Work to be completed: Please write out, exactly as they appear, the line containing "Curtains (637, 1891)" and every line after it to the end of the records, and nothing more.

···

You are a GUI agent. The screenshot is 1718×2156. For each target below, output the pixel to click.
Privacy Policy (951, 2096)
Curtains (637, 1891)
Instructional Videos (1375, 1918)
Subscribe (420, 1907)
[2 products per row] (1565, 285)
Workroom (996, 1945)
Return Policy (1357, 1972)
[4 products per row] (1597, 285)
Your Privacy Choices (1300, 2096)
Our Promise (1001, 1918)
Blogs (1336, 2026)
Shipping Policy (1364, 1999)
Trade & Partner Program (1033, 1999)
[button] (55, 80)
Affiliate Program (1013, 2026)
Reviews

···

The completed task:
Curtains (637, 1891)
Instructional Videos (1375, 1918)
Subscribe (420, 1907)
[2 products per row] (1565, 285)
Workroom (996, 1945)
Return Policy (1357, 1972)
[4 products per row] (1597, 285)
Your Privacy Choices (1300, 2096)
Our Promise (1001, 1918)
Blogs (1336, 2026)
Shipping Policy (1364, 1999)
Trade & Partner Program (1033, 1999)
[button] (55, 80)
Affiliate Program (1013, 2026)
Reviews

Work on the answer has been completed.